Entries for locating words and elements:
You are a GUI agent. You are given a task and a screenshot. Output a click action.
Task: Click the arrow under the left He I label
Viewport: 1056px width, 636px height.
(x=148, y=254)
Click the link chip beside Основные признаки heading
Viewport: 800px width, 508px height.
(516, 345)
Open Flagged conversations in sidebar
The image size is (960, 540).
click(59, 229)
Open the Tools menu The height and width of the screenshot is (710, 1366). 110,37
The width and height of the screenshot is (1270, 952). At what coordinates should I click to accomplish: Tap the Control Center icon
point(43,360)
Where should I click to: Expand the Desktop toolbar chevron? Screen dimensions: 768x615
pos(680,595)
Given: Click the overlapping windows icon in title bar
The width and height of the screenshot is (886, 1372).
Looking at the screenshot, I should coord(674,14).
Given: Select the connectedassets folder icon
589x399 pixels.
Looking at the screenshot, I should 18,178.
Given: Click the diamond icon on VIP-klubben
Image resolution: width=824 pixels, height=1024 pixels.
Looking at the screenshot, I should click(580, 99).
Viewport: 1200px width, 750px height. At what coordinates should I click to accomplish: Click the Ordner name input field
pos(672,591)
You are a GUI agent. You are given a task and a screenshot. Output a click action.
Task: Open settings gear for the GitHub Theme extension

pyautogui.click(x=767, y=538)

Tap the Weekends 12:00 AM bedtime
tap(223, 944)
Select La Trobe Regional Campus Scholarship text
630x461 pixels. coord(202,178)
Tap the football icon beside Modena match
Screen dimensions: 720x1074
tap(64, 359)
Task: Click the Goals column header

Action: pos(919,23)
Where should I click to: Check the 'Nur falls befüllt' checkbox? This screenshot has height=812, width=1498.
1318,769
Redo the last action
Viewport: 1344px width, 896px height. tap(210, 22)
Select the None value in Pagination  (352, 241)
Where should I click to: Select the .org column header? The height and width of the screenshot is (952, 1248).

Instruction → Pick out and copy every line of the records above that contains the word "accomplish".

Complete response →
The width and height of the screenshot is (1270, 952). At what coordinates should I click to accomplish: Tap the Control Center icon
Viewport: 1200px width, 750px height. At what coordinates should I click to accomplish: Click the Ordner name input field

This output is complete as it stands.